▶ _Texte à lire_
Pour cela, nous aurions donc la connaissance du "haut - bas", "devant - derrière", …, de l'"utile - nuisible",..., du "moi - non moi", de l'"ami - ennemi ", …, et disposerions de toutes les facultés nécessaires à notre dynamique de vie.
Nos référentiels de valeur seraient adaptés à nos niveaux de complexité et nous utiliserions des durées, ces mystérieux intervalles qui ne sont pas de l’espace mais
d’ordre transcendant.
Cependant, malgré les nombreuses similitudes évoquées, notre entendement ne serait pas aussi "subtil" et "général" que celui de l'homme.
* un "végétal",
nous n'ignorerions pas les cycles solaires et lunaires,..., nous pressentirions les zones humides pour y enfoncer nos racines afin de puiser l'eau, ..., nous utiliserions les photons nécessaires aux extraordinaires activités de photosynthèse qui nous seraient propres ....
"Dionée" (dionaea muscipula, il s’agit d’une plante carnivore) par exemple, nous saurions "sommer" (additionner) puisque nous ne réagirions aux perturbations que si celles-ci affectent au moins, deux de nos poils détecteurs,
sommer de manière déjà subtile puisqu'il faut que deux poils opposés soient touchés successivement.
* un "animal" ou un "humanoïde".
Les activités d’ordre transcendant dont nous serions le pôle, nous conduiraient à agir suivant des modes dits instinctifs.
Certes, nous n'aurions, par rapport à l'humain, qu'une connaissance "amoindrie" des choses et des phénomènes, notamment en raison de capacités de mémorisation plus réduites,
néanmoins, disposant d'un système de valeur assez "élaboré", nous exprimerions des émotions.
Ainsi,
les oiseaux ont un sens développé de la famille et même utilisent des outils, …,
les animaux supérieurs sont sensibles à l'affection, …,
les chimpanzés, les orangs-outans et les gorilles manifestent un proto état de conscience. * revenons à notre état d’"homme".
Nous savons désormais, que nous sommes "porteurs" :
- du niveau d'entendement des êtres élémentaires que sont nos cellules,
- des niveaux d'entendement qui incluent le proto état de conscience,
- in fine,
de l'état de conscience qui permet de vastes transcendances et de profondes introspections.
Mais alors, puisqu’il n’y a pas de discontinuité structurelle entre le monde vivant et la matière inerte, qu’en est-il de l'entendement au niveau des molécules et des atomes, voire au niveau quantique ?
Faut-il rappeler
qu'au niveau quantique il y a en permanence respect de directions et de chronologies rigoureuses ?
Bien évidemment la matière inerte ne peut pas reconnaître, juger, choisir, …, décider et agir ; elle ne peut donc évoluer par elle-même, en toute cohérence.

▶ _Données fournies_
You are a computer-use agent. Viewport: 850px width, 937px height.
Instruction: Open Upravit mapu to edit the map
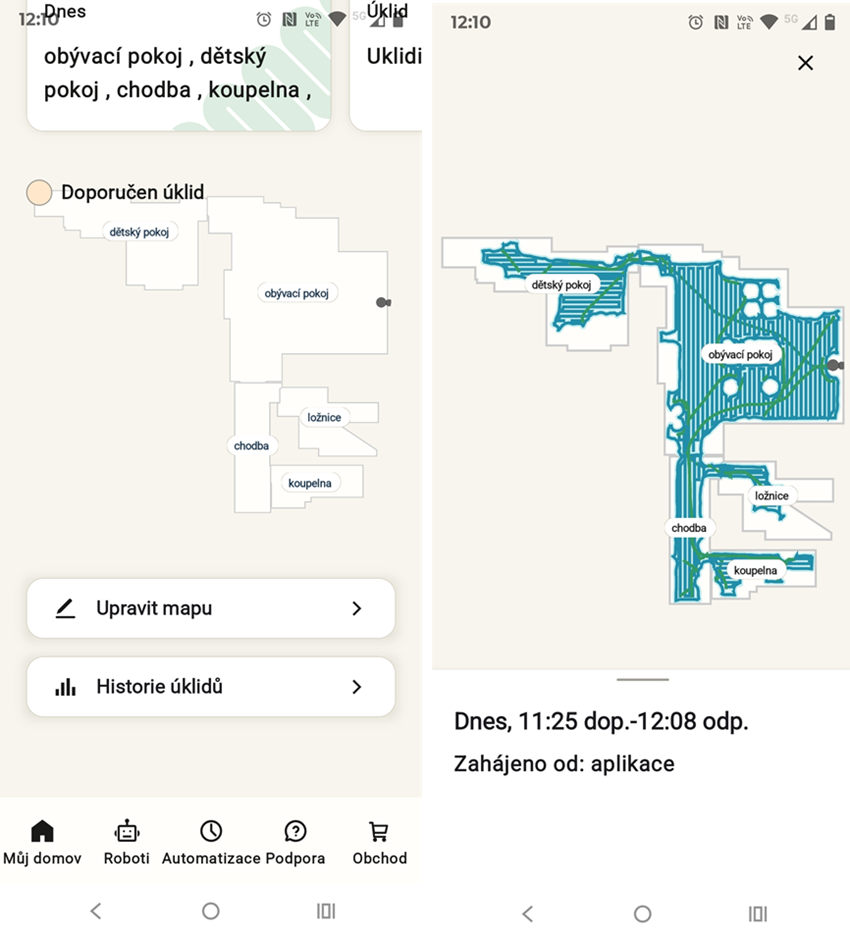tap(210, 608)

▶ _Consignes écrites_
**1.** D'après le texte sur l'entendement, combien de poils détecteurs de la Dionée doivent être touchés pour qu'elle réagisse aux perturbations ?
**2.** Les affirmations suivantes sont-elles conformes au texte sur l'entendement ? Répondez par oui ou par non à chacune, en citant les mots du texte qui tranchent.
(a) Les oiseaux utilisent des outils.
(b) La matière inerte peut décider et agir.
(c) L'animal aurait des capacités de mémorisation plus étendues que celles de l'humain.
**3.** Pourriez-vous prolonger le texte sur l'entendement à la suite de sa dernière phrase ?

▶ _Réponses par consigne_
**1.** Au moins deux, et il faut que deux poils opposés soient touchés successivement.

**2.**
(a) Oui : « les oiseaux ont un sens développé de la famille et même utilisent des outils ».
(b) Non : « Bien évidemment la matière inerte ne peut pas reconnaître, juger, choisir, …, décider et agir ».
(c) Non : « notamment en raison de capacités de mémorisation plus réduites ».

**3.**
L’implication permanente d’une entité créatrice, d’ordre transcendant, est donc impérieusement nécessaire.
Plotin ne nous contredirait pas, lui qui s’interrogeait quant à la coexistence du bien et du mal dans la matière :
"Comment la matière, si elle est mauvaise, peut-elle désirer le bien, sans perdre son être de matière par sa participation au bien." (cf. Traité 26 - III, 6 - 11, 31).
*
Ainsi, les
niveaux subordonnés et évolutifs de l’entendement sont riches d’enseignements quant à la dynamique des êtres et quant aux
causes primordiales.
Insistons davantage.
Considérons par exemple, les très jeunes macaques japonais de l'île de Koshima qui apprennent à laver les patates sales sous la direction de leur mère,
ou encore, les gorilles des plaines, découverts au Congo, qui enseignent à leur descendance comment rincer les racines qui constituent leur nourriture.
Ces comportements, que présupposent-ils ?
Ils impliquent plus que de simples activités physiques :
ils nécessitent des activités abstraites notamment des reconnaissances, des choix, des prévisions, …, et des décisions.
Autre interrogation similaire, comment expliquer que Sarah, une femelle chimpanzé dressée par Premack, était capable de "rapporter" certaines choses à des symboles,
plus précisément, associait trois dessins censés signifier, respectivement, "rouge", "un cercle" et "une queue", à sa vision d'une pomme ? (cf. L'intelligence animale - J. Vauclair, Le Seuil).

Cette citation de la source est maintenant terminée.